» **Task requirements**
Hunt for the word "will" across the entries below, copying each line that holds it.
:: Given information
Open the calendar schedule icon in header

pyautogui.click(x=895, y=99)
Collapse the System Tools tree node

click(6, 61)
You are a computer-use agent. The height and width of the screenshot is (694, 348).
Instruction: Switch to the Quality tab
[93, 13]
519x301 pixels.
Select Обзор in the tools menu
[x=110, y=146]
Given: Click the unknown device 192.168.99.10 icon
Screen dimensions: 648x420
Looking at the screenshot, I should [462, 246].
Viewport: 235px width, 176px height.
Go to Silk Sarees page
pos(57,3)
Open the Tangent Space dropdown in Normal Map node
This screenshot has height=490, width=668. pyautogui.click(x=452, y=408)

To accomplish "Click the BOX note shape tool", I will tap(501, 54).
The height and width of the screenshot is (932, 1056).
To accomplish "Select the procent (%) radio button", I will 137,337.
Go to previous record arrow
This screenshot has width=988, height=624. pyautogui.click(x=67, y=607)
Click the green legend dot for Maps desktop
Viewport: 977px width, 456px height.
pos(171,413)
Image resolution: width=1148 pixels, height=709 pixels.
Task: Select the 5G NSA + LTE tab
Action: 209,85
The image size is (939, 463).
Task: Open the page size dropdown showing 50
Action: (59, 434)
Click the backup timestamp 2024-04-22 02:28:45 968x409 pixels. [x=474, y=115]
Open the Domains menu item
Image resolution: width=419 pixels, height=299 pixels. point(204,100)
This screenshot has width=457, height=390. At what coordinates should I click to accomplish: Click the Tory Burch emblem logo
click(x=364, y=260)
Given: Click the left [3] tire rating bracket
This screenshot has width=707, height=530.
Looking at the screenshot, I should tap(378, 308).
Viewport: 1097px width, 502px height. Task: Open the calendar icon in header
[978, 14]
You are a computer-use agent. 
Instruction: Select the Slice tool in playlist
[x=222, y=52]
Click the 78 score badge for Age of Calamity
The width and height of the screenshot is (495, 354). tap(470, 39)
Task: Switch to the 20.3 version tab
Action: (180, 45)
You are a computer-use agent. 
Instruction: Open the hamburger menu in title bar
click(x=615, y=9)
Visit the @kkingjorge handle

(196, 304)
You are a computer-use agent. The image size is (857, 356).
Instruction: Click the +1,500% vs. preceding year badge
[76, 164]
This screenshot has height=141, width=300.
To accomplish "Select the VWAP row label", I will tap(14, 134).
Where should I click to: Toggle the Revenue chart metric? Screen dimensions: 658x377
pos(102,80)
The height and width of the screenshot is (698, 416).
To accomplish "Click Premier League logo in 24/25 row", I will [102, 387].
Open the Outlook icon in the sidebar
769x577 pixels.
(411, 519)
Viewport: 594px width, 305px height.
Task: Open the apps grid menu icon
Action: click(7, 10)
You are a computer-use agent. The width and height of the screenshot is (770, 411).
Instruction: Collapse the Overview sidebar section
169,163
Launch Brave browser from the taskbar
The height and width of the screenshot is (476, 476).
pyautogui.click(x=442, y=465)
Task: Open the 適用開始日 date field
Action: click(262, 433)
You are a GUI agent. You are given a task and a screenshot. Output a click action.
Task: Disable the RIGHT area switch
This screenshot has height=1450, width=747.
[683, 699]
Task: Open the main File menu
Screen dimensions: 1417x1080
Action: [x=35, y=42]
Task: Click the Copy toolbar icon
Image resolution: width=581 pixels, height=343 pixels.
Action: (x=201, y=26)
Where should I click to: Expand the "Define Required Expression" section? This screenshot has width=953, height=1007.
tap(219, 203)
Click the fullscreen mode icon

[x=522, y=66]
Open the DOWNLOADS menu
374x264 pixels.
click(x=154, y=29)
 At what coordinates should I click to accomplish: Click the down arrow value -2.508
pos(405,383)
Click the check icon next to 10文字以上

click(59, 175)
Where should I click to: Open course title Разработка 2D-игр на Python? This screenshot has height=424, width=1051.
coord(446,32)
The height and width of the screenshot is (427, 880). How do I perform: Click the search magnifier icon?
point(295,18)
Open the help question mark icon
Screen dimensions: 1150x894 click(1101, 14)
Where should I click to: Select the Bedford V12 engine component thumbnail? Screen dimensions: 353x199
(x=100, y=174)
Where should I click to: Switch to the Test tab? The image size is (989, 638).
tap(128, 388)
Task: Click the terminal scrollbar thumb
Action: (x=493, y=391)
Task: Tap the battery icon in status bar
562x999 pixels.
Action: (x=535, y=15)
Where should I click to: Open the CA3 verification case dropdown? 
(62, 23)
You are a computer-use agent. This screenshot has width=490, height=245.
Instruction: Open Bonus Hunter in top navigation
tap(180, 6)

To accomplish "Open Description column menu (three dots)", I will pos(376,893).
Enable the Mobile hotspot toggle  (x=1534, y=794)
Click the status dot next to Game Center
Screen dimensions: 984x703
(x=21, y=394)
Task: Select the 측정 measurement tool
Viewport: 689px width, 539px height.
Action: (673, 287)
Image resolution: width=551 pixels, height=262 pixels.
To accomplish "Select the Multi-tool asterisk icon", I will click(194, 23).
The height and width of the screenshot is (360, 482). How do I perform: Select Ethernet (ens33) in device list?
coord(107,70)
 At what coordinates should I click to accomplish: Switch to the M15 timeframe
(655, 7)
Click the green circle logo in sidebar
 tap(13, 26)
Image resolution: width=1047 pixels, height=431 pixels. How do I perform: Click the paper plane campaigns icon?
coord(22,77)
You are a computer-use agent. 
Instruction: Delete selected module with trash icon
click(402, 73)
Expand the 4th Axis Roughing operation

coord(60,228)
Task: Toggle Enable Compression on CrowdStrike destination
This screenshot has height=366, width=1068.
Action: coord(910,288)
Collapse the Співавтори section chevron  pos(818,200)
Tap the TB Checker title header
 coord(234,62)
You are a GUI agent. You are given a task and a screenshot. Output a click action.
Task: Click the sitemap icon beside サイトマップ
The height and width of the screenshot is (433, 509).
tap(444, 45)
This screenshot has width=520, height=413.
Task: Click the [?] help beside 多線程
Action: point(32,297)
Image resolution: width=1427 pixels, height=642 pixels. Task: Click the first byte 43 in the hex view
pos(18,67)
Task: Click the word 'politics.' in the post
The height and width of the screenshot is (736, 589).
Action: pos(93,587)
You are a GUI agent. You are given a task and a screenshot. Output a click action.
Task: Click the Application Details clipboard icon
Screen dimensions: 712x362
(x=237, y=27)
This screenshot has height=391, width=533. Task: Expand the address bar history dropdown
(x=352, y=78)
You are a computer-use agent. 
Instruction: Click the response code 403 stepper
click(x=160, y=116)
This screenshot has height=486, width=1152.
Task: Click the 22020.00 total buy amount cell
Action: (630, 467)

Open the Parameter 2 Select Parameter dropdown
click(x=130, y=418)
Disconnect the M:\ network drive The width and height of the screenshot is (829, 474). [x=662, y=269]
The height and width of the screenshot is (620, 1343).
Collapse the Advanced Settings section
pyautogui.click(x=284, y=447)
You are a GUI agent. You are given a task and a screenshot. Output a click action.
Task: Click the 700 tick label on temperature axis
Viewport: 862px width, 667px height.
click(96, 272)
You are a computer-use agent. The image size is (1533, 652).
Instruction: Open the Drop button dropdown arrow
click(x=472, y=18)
::::
» **Completed task**
To accomplish "Click the BOX note shape tool", I will tap(501, 54).
To accomplish "Select the procent (%) radio button", I will 137,337.
To accomplish "Select the VWAP row label", I will tap(14, 134).
To accomplish "Click Premier League logo in 24/25 row", I will [102, 387].
To accomplish "Open Description column menu (three dots)", I will pos(376,893).
To accomplish "Select the Multi-tool asterisk icon", I will click(194, 23).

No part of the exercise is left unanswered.